Lixte emerged from the study with a phase 2 dose and evidence linking the drug to partial responses and stable disease. A phase 1b/2 clinical trial in patients with low or intermediate-1 risk MDS started last year. Lixte plans to hold an interim analysis once 21 of the 41 subjects are enrolled, but is closing in on that target rather slower than hoped.

"Recruitment has been slow and the COVID-19 pandemic has further reduced recruitment of patients into the protocol. At the current rate of accrual, the trial would be completed over a period of four years from its initiation, with the final analysis and reporting expected by July 2023," Lixte wrote in its Securities and Exchange Commission filing.

To accelerate enrollment, Lixte plans to use additional funds to add two more MDS centers to the phase 2 part of the trial. Lixte expects to have cash reserves of $8.4 million if it hits the midpoint of its stock offering price range.

A Spanish investigator-initiated phase 1/2 trial is in the works, too, but has encountered its own set of problems. Lixte planned to start the trial during the second quarter of 2020, but, having missed that target, ran into a regulatory blockade.

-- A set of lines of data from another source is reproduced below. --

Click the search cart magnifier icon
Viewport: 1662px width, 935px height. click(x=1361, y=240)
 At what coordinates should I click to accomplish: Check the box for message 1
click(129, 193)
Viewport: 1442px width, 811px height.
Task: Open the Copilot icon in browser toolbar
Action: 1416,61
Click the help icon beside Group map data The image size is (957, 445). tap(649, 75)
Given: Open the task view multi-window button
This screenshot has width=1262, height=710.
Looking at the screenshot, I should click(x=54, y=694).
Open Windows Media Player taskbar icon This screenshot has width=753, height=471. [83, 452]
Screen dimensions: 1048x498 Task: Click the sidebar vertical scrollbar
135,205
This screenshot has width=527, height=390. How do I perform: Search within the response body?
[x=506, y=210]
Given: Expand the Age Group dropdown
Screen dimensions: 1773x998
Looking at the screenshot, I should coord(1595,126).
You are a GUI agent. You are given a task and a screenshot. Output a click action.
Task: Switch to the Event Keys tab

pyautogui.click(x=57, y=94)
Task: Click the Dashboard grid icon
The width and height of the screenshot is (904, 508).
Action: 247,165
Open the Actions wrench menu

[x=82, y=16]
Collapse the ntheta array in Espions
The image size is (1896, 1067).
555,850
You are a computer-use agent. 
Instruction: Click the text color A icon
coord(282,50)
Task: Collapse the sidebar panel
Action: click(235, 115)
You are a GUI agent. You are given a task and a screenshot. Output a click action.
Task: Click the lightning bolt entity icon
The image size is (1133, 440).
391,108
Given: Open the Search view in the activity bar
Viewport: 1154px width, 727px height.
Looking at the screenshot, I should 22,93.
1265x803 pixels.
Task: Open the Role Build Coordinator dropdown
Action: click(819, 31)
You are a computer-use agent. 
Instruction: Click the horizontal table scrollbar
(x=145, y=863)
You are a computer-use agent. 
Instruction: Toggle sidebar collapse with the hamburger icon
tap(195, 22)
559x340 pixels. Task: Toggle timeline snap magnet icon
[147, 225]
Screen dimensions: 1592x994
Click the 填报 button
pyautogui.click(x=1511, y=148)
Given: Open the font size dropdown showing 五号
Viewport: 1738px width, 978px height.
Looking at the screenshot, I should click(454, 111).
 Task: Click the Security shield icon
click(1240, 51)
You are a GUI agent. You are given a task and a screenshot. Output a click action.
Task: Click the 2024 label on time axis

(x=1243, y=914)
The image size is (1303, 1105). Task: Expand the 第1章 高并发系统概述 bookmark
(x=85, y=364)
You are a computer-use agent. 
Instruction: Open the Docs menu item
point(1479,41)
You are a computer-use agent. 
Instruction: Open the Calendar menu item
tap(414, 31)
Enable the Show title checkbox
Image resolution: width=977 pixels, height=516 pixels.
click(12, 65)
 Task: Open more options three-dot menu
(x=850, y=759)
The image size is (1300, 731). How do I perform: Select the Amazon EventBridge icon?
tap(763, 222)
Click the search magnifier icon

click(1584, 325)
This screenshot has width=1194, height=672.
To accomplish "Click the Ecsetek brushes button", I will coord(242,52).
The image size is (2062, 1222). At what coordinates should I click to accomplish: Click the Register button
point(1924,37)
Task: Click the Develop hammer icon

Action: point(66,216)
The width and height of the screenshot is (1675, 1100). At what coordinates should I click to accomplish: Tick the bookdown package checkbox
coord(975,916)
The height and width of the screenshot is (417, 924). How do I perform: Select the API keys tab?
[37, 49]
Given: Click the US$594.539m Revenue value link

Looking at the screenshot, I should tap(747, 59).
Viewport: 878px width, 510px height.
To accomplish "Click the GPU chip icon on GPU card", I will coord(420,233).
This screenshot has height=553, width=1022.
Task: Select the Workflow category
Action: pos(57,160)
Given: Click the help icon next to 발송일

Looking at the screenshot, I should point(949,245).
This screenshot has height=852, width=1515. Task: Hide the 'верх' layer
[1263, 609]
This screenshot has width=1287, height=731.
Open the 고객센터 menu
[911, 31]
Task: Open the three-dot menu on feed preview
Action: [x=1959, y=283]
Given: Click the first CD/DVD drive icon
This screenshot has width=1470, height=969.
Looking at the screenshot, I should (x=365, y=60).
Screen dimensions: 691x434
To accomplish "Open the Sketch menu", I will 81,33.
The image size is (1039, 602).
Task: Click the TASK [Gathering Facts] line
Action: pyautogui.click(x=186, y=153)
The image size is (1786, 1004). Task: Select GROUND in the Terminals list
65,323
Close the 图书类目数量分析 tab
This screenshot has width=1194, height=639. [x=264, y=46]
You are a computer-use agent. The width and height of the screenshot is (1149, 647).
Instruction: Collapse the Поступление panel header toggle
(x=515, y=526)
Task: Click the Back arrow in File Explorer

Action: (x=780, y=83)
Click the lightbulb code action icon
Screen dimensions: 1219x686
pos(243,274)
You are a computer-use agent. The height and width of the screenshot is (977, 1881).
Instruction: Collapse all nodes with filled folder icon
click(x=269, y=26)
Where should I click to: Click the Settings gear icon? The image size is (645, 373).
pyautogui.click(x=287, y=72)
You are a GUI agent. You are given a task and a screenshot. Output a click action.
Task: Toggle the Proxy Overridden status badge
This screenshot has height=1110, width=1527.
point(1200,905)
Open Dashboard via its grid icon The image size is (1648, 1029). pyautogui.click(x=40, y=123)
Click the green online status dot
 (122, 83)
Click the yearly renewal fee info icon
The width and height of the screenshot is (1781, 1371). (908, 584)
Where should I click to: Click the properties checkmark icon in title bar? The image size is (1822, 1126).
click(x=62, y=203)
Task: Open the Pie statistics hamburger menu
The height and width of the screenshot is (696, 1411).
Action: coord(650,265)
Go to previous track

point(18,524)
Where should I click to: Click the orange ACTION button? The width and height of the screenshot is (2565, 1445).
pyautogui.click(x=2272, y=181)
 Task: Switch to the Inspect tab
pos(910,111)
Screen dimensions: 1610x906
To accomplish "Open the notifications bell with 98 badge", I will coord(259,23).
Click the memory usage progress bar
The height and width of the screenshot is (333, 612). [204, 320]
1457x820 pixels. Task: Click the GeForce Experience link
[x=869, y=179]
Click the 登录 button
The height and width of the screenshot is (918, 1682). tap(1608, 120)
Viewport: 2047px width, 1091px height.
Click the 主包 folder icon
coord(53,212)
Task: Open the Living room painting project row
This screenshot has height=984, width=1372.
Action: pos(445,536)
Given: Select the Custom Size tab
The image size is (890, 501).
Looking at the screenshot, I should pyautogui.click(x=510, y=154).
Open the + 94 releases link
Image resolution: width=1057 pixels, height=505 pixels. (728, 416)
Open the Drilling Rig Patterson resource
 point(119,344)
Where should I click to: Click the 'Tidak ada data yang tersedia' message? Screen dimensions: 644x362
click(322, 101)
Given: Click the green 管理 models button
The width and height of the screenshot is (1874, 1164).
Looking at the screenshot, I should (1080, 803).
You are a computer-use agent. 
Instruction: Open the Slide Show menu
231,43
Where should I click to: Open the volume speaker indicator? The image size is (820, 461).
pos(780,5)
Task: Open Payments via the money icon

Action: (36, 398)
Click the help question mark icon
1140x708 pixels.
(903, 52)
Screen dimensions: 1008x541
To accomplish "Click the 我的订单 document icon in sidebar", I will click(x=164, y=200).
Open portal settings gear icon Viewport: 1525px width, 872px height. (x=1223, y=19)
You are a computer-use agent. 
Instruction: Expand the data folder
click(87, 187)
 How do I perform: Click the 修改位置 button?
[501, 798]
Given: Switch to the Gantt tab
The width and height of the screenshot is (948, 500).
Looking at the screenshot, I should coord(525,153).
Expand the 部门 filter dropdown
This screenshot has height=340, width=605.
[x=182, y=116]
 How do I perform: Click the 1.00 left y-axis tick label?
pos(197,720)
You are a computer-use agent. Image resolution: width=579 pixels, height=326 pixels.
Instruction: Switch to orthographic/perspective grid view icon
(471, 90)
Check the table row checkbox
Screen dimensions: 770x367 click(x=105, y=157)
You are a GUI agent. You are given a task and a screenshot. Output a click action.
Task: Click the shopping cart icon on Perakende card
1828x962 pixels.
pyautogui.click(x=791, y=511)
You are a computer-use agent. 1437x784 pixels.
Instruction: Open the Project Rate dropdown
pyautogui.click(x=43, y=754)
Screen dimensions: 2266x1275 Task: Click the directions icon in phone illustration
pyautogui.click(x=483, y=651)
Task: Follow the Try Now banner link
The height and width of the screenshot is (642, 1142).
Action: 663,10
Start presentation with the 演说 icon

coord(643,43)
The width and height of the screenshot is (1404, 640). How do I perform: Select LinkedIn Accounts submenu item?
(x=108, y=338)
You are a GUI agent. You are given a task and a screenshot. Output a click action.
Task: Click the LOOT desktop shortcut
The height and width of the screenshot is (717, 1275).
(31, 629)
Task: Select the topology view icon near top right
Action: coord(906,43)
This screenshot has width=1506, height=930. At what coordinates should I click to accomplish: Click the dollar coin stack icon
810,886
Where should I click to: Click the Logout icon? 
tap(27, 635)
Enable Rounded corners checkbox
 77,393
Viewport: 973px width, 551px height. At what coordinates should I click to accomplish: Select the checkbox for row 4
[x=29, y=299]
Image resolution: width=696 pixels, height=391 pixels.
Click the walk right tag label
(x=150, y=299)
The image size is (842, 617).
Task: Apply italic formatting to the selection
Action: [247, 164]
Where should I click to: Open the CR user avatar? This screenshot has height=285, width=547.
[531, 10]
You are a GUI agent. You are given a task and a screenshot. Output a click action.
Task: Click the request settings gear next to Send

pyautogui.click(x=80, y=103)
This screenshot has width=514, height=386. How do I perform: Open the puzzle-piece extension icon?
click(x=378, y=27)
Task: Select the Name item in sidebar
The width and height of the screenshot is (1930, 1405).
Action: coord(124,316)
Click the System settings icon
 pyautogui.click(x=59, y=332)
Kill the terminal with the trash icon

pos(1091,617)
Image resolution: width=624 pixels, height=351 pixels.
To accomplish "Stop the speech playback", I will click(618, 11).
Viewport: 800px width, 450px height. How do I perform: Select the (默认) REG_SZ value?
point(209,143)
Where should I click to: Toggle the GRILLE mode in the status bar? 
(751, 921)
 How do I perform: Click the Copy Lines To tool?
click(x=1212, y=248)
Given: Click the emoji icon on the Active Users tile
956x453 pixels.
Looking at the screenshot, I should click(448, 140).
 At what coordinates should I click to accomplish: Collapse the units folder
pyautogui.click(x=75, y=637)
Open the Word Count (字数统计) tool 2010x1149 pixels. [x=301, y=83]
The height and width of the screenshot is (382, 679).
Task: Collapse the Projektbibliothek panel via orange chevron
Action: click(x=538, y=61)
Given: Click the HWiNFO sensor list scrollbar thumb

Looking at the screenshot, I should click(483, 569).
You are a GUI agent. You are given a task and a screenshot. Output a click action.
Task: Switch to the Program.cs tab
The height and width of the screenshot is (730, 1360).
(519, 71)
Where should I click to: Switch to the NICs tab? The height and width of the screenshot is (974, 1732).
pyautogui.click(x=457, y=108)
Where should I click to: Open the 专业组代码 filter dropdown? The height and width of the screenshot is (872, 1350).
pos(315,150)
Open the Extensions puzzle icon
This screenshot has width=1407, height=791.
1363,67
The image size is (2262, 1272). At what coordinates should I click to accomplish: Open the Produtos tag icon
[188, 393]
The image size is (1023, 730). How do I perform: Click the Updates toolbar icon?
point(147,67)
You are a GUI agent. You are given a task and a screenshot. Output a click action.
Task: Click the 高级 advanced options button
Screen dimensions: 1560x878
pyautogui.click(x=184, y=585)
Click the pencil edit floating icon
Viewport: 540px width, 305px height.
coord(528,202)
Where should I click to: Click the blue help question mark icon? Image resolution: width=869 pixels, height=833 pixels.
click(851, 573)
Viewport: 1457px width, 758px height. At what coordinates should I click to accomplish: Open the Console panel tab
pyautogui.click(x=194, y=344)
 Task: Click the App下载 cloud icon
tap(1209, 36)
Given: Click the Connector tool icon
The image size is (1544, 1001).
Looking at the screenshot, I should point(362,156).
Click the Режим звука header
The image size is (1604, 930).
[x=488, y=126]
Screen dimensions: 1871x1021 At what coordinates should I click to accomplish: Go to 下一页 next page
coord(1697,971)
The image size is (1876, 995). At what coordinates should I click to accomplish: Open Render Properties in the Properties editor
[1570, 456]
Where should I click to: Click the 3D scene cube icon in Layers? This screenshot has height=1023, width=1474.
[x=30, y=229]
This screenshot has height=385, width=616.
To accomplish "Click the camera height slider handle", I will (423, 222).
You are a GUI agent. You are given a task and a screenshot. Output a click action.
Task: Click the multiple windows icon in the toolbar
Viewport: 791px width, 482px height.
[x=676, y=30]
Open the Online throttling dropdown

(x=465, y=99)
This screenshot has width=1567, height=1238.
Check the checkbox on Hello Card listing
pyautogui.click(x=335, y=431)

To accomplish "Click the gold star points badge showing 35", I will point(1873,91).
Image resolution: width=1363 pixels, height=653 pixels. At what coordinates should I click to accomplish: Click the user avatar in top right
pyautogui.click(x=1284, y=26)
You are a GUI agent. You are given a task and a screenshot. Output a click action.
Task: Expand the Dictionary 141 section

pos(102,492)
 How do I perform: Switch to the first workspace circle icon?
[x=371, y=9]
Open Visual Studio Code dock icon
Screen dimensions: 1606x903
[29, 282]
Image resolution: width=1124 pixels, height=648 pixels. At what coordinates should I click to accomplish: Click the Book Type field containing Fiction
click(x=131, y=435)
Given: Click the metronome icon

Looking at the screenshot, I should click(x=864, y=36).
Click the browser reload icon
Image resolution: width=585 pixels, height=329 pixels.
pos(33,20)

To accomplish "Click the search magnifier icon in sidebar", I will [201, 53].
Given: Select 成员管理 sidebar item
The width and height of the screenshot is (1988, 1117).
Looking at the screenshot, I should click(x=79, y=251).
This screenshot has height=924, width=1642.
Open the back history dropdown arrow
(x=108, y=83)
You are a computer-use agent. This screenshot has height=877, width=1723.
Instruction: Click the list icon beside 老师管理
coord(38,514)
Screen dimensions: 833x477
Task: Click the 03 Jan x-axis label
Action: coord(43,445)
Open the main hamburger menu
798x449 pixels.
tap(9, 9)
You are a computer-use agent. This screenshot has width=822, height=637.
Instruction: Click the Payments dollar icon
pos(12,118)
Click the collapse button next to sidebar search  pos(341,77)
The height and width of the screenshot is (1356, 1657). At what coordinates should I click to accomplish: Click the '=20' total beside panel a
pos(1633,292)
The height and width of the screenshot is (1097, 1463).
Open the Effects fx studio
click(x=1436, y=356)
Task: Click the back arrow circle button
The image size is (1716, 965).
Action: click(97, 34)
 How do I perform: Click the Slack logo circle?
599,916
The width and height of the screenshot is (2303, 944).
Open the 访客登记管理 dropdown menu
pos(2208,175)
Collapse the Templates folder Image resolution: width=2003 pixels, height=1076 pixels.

"During July 2020, a Spanish regulatory body advised us that although it had approved the scientific and ethical basis of the protocol, it required that we manufacture a new inventory of LB-100 under current Spanish pharmaceutical manufacturing standards. These regulations were adopted subsequent to the production of our existing LB-100 inventory," Lixte wrote.

Lixte is still figuring out how soon it can make doses that meet the Spanish specifications, but expects a significant delay. The start of the trial is now penciled in for the third quarter of 2021.